The next phase, we will look at when offenses most likely occur. First, we will check which months rapes more likely occurs.
# creating a new variable with data format
# DATE OCC´= Date of crime occurrence(YYYY-MM-DD)
rape$date <- mdy_hms(rape$DATE.OCC)
#year
rape$year <- year(rape$date)
# month
rape$month <- month(rape$date, label = TRUE)
# day
rape$day <- wday(rape$date, label = TRUE, abbr = FALSE)
# hour but it has no value
rape$hour <- hour(rape$date)
# rapes by months
rape_month <- rape %>%
filter(year=="2020") %>%
group_by(month) %>%
summarize(count=n()) %>%
arrange(-count)
ggplot(data=rape_month, aes(x = reorder(month, -count), y=count)) +
geom_bar(stat="identity", fill="#56B4E9")+
xlab( "") +
ylab(" Frequency")+
ggtitle("Rape statistics by months in 2020")+
theme_minimal() +
theme(axis.text.x = element_text(angle=45, hjust=1))
Since the data includes 2020 and half of the 2021, it is not logical to make monthly comparison of the whole data.

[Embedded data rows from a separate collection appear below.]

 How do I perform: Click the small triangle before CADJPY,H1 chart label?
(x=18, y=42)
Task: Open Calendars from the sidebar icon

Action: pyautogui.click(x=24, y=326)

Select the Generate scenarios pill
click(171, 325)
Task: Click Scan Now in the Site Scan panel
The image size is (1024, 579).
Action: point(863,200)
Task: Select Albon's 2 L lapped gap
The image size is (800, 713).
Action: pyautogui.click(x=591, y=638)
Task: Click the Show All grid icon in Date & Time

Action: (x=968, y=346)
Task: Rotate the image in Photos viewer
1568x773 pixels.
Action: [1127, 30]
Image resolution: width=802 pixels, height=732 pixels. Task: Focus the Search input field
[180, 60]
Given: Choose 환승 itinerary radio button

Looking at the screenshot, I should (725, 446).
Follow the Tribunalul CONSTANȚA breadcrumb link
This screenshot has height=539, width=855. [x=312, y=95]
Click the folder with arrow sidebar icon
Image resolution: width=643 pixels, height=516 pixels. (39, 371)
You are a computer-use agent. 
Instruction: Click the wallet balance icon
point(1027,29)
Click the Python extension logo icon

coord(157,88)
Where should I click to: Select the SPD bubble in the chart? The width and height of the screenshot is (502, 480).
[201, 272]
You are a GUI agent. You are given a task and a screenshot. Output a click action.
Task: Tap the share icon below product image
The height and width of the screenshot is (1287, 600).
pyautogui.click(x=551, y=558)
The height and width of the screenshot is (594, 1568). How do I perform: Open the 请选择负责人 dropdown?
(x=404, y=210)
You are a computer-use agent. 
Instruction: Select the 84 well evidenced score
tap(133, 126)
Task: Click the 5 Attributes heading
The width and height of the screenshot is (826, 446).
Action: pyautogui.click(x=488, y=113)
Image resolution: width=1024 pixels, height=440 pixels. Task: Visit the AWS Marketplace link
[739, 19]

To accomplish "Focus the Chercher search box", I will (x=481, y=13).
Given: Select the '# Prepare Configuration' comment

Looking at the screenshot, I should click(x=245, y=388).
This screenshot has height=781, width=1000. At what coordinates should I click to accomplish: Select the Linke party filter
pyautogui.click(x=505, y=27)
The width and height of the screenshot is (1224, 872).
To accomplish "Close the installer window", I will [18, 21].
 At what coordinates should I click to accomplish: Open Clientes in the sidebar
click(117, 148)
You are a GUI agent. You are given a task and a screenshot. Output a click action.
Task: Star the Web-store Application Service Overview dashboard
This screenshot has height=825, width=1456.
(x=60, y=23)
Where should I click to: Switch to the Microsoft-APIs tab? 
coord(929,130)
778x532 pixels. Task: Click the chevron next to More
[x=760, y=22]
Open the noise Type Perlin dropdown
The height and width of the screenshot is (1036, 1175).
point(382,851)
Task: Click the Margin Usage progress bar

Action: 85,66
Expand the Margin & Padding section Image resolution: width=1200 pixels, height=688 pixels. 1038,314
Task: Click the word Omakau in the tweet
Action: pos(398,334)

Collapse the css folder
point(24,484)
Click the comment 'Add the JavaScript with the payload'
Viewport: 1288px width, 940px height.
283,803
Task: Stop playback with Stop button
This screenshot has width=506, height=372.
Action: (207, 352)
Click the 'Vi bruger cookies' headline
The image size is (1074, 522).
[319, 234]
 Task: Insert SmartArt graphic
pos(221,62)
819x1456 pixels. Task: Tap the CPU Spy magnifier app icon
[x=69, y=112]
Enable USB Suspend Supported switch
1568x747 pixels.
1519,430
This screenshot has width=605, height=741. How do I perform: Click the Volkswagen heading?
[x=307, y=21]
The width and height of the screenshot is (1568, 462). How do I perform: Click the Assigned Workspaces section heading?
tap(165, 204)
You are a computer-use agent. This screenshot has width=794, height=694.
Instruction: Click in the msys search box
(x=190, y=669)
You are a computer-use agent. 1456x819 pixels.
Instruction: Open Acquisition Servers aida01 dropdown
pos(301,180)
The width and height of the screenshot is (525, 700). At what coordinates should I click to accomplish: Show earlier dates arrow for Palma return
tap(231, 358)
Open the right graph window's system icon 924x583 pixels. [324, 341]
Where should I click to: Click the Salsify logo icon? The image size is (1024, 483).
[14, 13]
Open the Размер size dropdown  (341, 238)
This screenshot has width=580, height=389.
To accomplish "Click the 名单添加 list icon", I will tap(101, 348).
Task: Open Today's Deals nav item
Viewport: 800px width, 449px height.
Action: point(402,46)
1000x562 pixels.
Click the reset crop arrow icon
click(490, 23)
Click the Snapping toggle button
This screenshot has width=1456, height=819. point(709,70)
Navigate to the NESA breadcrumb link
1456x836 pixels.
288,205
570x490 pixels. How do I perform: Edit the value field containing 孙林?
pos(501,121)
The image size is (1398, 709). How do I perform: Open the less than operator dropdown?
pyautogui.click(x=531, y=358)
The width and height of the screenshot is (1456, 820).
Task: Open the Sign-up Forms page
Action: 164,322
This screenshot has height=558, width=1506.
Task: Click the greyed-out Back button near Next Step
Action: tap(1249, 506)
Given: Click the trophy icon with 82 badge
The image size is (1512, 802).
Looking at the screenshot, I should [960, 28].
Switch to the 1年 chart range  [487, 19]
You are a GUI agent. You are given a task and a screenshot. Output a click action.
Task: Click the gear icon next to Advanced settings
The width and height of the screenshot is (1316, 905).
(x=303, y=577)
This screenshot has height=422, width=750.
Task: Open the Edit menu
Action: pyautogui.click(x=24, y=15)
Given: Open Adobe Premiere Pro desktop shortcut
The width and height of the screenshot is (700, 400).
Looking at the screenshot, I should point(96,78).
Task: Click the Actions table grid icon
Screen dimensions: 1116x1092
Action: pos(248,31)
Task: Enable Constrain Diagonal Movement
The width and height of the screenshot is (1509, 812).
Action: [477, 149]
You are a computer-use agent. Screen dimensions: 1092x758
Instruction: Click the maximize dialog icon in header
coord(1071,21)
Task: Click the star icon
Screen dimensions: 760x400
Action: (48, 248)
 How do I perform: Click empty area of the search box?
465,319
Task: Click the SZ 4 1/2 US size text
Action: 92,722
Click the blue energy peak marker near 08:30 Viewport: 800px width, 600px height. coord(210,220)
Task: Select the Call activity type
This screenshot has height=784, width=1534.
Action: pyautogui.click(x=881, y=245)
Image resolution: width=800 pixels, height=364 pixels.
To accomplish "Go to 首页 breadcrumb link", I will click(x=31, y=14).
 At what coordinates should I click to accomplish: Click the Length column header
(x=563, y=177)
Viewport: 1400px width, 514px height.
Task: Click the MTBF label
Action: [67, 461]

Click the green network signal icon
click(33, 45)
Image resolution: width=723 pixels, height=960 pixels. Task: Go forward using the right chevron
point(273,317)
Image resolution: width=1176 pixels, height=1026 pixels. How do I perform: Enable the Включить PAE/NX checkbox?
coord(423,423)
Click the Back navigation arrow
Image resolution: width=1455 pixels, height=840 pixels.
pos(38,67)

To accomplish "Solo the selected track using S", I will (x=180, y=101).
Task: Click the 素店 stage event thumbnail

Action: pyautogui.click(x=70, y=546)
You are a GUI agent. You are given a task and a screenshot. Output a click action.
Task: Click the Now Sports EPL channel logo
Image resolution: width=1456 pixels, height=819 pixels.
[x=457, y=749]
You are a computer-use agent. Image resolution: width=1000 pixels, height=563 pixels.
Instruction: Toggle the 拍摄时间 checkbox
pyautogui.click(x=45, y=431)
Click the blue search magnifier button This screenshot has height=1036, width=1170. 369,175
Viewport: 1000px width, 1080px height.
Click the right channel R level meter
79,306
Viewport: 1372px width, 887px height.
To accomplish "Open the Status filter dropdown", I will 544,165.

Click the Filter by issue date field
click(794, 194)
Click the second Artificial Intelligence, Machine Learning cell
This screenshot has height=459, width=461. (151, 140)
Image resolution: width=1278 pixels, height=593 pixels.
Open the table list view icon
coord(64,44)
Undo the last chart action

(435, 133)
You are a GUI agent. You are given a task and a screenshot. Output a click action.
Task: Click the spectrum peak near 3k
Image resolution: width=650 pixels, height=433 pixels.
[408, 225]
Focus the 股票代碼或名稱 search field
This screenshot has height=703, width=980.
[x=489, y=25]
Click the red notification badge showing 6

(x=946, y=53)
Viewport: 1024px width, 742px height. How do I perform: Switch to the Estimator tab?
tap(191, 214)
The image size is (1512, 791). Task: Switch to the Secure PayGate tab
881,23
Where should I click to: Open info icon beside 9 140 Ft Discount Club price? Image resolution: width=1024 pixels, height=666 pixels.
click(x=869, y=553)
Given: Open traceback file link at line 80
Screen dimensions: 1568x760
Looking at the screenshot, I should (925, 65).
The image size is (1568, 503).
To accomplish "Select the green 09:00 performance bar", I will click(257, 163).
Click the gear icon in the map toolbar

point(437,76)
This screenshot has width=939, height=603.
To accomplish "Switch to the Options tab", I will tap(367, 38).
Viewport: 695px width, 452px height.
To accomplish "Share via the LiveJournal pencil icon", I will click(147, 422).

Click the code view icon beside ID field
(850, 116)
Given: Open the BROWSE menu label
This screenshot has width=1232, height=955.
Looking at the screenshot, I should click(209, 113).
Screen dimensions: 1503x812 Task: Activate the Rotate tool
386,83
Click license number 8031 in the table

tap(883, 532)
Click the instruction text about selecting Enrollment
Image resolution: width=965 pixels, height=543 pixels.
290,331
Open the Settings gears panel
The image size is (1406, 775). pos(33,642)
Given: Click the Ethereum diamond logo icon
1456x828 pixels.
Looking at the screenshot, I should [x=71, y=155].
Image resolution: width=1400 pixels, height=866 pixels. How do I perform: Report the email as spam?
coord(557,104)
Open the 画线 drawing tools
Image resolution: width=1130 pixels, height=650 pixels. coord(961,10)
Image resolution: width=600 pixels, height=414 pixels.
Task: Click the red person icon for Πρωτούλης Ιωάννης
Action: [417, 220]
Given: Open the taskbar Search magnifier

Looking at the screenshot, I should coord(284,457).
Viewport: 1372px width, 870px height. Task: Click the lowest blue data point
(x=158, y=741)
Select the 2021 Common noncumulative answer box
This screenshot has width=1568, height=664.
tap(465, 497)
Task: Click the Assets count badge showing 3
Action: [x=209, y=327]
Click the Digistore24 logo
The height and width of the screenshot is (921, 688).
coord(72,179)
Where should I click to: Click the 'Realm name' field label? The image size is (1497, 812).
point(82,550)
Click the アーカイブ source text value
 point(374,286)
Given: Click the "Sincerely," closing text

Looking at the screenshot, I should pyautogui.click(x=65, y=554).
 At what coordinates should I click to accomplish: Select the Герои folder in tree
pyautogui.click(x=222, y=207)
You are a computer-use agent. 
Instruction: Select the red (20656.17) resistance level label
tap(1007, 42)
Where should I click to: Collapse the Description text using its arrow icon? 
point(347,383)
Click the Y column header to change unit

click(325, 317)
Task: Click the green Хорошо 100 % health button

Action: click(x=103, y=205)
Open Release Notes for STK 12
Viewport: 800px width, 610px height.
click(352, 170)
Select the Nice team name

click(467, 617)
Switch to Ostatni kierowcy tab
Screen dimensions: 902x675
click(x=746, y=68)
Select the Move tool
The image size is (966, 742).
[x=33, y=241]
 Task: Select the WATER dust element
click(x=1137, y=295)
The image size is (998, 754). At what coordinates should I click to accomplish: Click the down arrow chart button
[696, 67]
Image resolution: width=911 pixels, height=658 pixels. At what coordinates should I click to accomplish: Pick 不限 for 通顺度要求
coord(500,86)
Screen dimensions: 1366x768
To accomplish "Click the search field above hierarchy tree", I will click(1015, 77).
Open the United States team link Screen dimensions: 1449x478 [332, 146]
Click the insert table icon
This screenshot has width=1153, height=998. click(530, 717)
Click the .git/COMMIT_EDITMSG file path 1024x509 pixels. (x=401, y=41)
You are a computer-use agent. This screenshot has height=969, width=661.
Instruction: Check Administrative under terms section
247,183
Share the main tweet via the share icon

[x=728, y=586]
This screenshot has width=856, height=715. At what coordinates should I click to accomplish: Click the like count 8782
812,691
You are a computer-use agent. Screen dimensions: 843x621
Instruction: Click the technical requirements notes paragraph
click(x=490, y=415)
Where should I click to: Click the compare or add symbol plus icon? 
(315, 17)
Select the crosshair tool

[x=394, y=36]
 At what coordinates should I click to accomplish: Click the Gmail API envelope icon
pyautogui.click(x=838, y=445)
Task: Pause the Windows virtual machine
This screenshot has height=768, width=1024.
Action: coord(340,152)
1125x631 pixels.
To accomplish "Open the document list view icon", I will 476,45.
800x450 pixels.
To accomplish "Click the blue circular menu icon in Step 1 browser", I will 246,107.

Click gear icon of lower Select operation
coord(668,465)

Then we only keep 2020. The bar graph shows that the most offenses occur in September in 2020 and it is followed by February, October and July. Although the summer season seems to have higher rates of rape, it does not seem to have a strong trend.
# rape by weekdays
rape_day <- rape %>%
group_by(day) %>%
summarize(count=n()) %>%
arrange(-count)
ggplot(data=rape_day, aes(x = reorder(day, -count), y=count)) +
geom_bar(stat="identity", fill="#56B4E9" )+
xlab( "") +
ylab(" Frequency")+
ggtitle("Rape statistics by weekdays")+
theme_minimal() +
theme(axis.text.x = element_text(angle=45, hjust=1))
As expected, weekends are the most frequent days for the rape crimes.
Finally, we can also look the variation of offenses per week in line graph.
rape %>%
count(week = floor_date(date, "week")) %>%
ggplot(aes(week, n)) +
geom_line()+
xlab( "") +
ylab(" Frequency")+
ggtitle("Rape statistics by weeks")
There is no significant trend in variation of offenses during the years. It goes up and down during the last two years.
This is a very basic explanatory data analysis sheet. The main idea is to show how to deal with categorical data, mostly with the frequency of an events, such as rape case in our example. This a main descriptive statistics of the police records on particular crime type. The main findings suggest that you shoud be more careful particularly at weekends. Stay safe!